One fact which I’ve known about for some time, is that Astronauts have left reflectors on the moon, which Scientists have subsequently been able to bounce laser-pulses off, to measure changes in the distance, of the moon’s orbit.
One fact which I’ve only learned about tonight, is the existence of multiple reflectors, at multiple sites.
Another fact which I’ve only learned about tonight, is that during a full moon, apparently, the reflected pulses seem to disappear. Apparently, this phenomenon has baffled some thinkers.
My mind conjures a plausible explanation for this phenomenon, in less time than it takes to state what the phenomenon is.
Science and Technology today has specialized in devising complex circuits, which have feedback loops, non-linearities, and gain-adjustment behaviors, which we don’t even keep track of anymore.

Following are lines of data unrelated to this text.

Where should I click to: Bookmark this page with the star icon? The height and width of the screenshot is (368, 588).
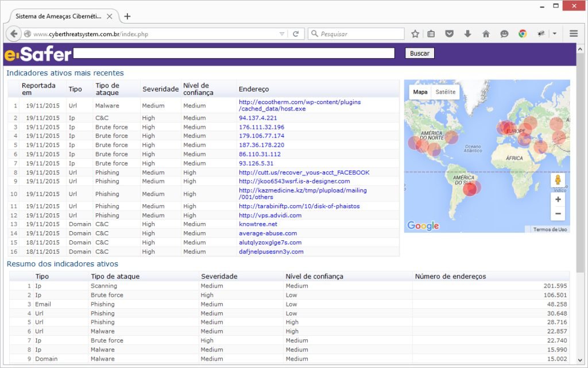point(415,34)
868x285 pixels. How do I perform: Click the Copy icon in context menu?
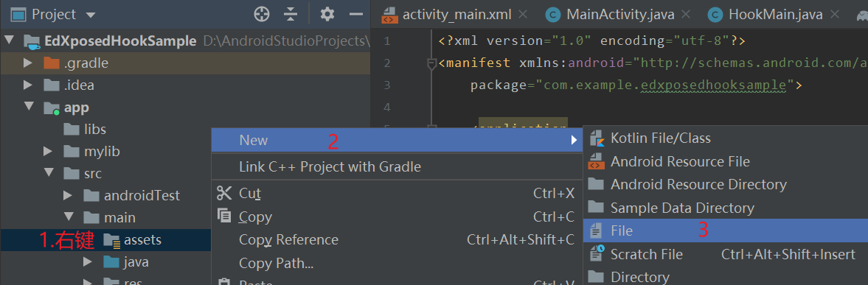click(224, 215)
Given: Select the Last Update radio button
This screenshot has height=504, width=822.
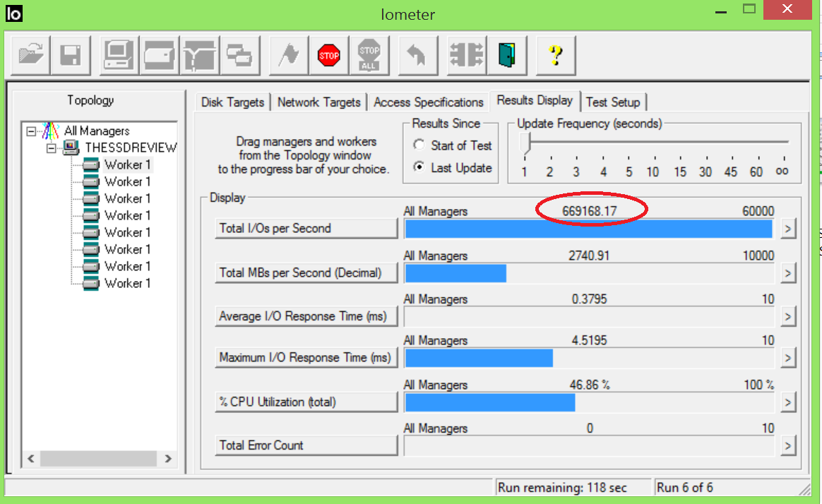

During a full moon, the angle of the sun’s light is approximately the same, as the angle of light from lasers on the Earth.
This could mean that the reflectors also send some of the sun’s light, that hits them, into the direction of the measuring base set up, as the source of laser-pulses.
What I imagine Scientists have done is to feed the output from highly sensitive amplifiers, through a high-pass filter, so that only changes in the intensity of the light, short enough to correspond to a laser-pulse, will pass through the high-pass filter. But then, if the gain of the amplifier that precedes the high-pass filter decreases for any reason, the intensity of the HF component, of the signal, should also decrease.
During a full moon, as seen by an actual telescope, the lunar landing sites in question should seem like ‘little pieces of glitter’, because these corner-cubes are also sending some of the sun’s light, back to the observer on Earth. It would actually be a major accomplishment, if the laser-equipped bases were able to make out reflections of their lasers, during this time.
I suppose a counter-point to this idea might be, that ‘The precision with which the corner-reflectors have been made, should be accurate enough to distinguish between the direction of the sun’s light, and that of the laser-equipped base.’ But I believe that in response to this latter subject, the fact that there could be dust on the reflectors, may get in the way.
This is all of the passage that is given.